Succede, di tanto in tanto, di scoprire qualcosa che ci provoca una strana sensazione. Non possiamo spiegare chiaramente che cosa, né capiamo bene quale sia il motivo, ma istintivamente ci sentiamo trasportati in un altro mondo del quale possiamo cogliere nitidamente ogni aspetto.

È questo che può succedere guardando Donne sull’orlo di una crisi di nervi, settimo lungometraggio del regista spagnolo Pedro Almodòvar, pluripremiato nel corso di quasi quarant’anni di carriera e arrivato sugli schermi di tutto il mondo proprio con questa pellicola nel 1988. Figura centrale nel cinema iberico, Almodòvar è uno di quegli autori capaci di esprimere uno stile del tutto personale, un marchio di fabbrica che rende ogni lavoro parte di un’opera complessiva.

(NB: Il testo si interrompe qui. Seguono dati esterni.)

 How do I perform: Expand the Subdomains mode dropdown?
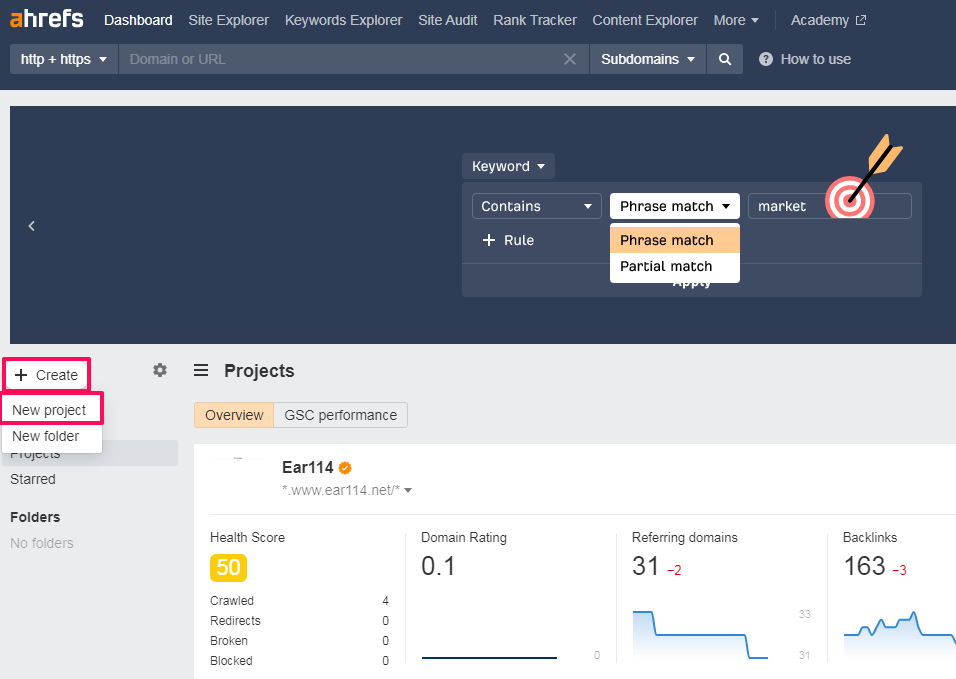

I colori caldi e una fotografia con saturazioni molto alte, le atmosfere vivaci create dalle scenografie, dalle colonne sonore, attori e attrici mediterranei che una volta tanto ci ricordano che il mondo non è tutto visi freddi e mascelloni americani. Tutto contribuisce a provocarci quel sentimento così puro e particolare. Non è un semplice “essere dalla parte di un personaggio”: quelli di film del genere sono persone come noi, e ce ne accorgiamo un po’ alla volta. Abituati a un mondo in cui ci vengono messe di fronte a priori due visioni più o meno chiare di bene e male, di giusto e sbagliato, storie come questa ci liberano dai punti di vista prefissati, permettendoci di muoverci come preferiamo.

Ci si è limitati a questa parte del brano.